Tratamento pode reduzir drasticamente a produção de espermatozoides e comprometer a fertilidade; risco é maior entre usuários que se automedicam
A testosterona virou presença constante nas academias, nas redes sociais e nas promessas de aumento de força, disposição e libido. Mas o uso do hormônio sem indicação médica pode produzir um efeito contrário ao esperado: reduzir a fertilidade masculina.

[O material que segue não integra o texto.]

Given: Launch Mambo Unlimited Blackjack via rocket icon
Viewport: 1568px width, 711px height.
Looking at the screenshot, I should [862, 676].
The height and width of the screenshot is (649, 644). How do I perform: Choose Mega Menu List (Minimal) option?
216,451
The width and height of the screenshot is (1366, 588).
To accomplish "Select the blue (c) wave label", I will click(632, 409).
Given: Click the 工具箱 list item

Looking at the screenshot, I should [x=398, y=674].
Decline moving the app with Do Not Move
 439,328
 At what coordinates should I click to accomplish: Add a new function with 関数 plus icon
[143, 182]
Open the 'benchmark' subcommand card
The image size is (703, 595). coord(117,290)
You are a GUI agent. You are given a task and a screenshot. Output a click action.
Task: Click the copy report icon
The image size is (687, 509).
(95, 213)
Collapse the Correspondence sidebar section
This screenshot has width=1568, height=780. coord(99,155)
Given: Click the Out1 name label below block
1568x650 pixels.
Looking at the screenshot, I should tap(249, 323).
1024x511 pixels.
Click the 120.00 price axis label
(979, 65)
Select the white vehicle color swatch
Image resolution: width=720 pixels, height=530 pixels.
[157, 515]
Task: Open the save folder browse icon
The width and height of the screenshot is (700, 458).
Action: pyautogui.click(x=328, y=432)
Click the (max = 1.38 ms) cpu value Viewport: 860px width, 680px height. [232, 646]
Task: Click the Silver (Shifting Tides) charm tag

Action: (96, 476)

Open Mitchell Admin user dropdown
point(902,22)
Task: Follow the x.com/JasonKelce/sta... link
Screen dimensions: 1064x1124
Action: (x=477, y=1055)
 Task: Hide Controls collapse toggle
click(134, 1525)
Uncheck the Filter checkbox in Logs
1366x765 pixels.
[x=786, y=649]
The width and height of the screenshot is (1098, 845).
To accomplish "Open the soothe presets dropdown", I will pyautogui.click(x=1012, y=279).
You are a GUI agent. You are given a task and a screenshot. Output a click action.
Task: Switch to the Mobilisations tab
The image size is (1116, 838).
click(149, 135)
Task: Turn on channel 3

Quando a testosterona é aplicada ou ingerida de forma externa, o cérebro percebe que há hormônio suficiente no organismo e diminui os sinais enviados aos testículos. Com isso, a produção natural de testosterona cai e a fabricação de espermatozoides pode ser drasticamente reduzida ou até interrompida.
A recuperação da fertilidade é possível para muitos homens depois da suspensão do tratamento, mas pode levar meses e não é garantida em todos os casos. A resposta depende da dose utilizada, do tempo de tratamento e das características de cada paciente.
A terapia de reposição de testosterona é um tratamento médico legítimo para homens com deficiência hormonal comprovada. O problema está no uso do hormônio como uma espécie de “potencializador” de desempenho por pessoas que não apresentam indicação clínica.
Antes de iniciar a reposição, médicos recomendam investigar outras causas de alterações hormonais e avaliar fatores como sono inadequado, consumo excessivo de álcool, tabagismo, estresse, sedentarismo e excesso de peso.
O alerta é ainda mais importante para homens que pretendem ter filhos. A testosterona externa pode diminuir justamente a produção dos espermatozoides necessários para a reprodução.

Por isso, especialistas recomendam que qualquer tratamento hormonal seja iniciado somente após avaliação médica, exames adequados e acompanhamento durante o uso.